TEXTE À LIRE:
────

Cette expression de « changement de
régime » nous est devenue familière depuis que Washington et ses alliés
ont entrepris de changer les régimes politiques et économiques ne répondant pas
à leurs attentes et intérêts. Au cours des quinze dernières années, ce fut,
entre autres, le cas de l’Irak, de l’Afghanistan, de la Libye, de l’Ukraine. En
Syrie, la résistance, plus forte que prévu, tout comme en Amérique latine où
les pays émergents donnent du fil à retordre à leurs opposants qui voient en
eux la remise en question des privilèges et intérêt des oligarchies et de
l’Empire. C’est le cas du Venezuela, de la Bolivie, de l’Équateur qui font du
bien commun et de la démocratie participative la loi fondamentale de l’État. .
Dans tous les cas, il ne s’agit pas de changements cosmétiques, mais de
changements radicaux. C’est en ce sens radical qu’il faut parler d’un
changement de régime dans l’Église.
Si les États, provocateurs de ces changements de
régime, sont avant tout motivés par les intérêts politiques et économiques de
leurs oligarchies, il n’en est pas de même, quant aux motifs, pour le changement de régime qui
s’impose à l’institution ecclésiale avec sa doctrine, son droit canonique, ses
dicastères et ses hiérarchies de pouvoirs. Cette Église qui se projette dans le
monde à travers le Vatican, la papauté, ses nonces apostoliques, ses cardinaux
et évêques ne reflète en rien l’Église dont nous parle Jésus et que Paul de
Tarse reprend sous différents angles dans ses lettres aux Romains,
aux Corinthiens,
aux Éphésiens.

────

DONNÉES FOURNIES:

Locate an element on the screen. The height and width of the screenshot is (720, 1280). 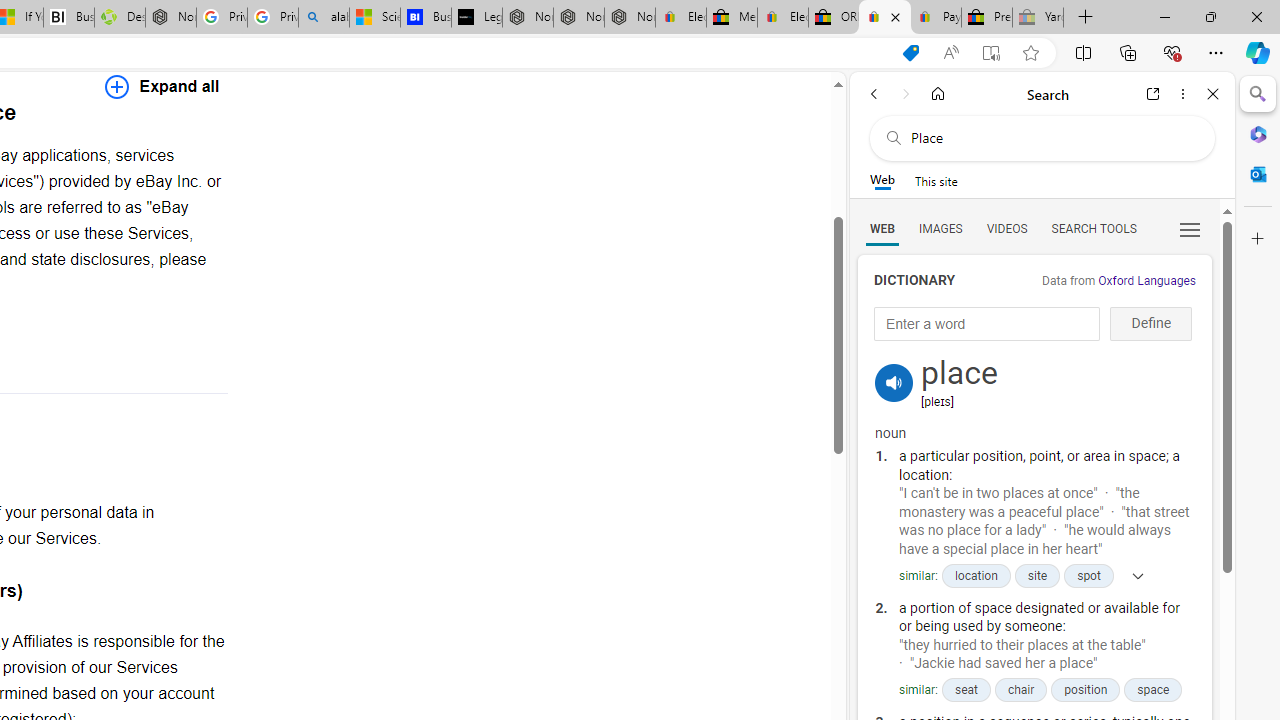
VIDEOS is located at coordinates (1006, 228).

────

CONSIGNE:
Comment résumer en deux phrases le texte sur le changement de régime ?

RÉPONSE FINALE:
L'expression « changement de régime » est devenue familière depuis que Washington et ses alliés ont entrepris de changer les régimes ne répondant pas à leurs attentes et intérêts, comme en Irak, en Afghanistan, en Libye et en Ukraine, alors que la Syrie et des pays d'Amérique latine comme le Venezuela, la Bolivie et l'Équateur résistent. C'est dans ce sens radical qu'il faut parler d'un changement de régime dans l'Église, pour d'autres motifs que ceux des États, car l'institution qui se projette dans le monde à travers le Vatican et ses hiérarchies ne reflète en rien l'Église dont parle Jésus.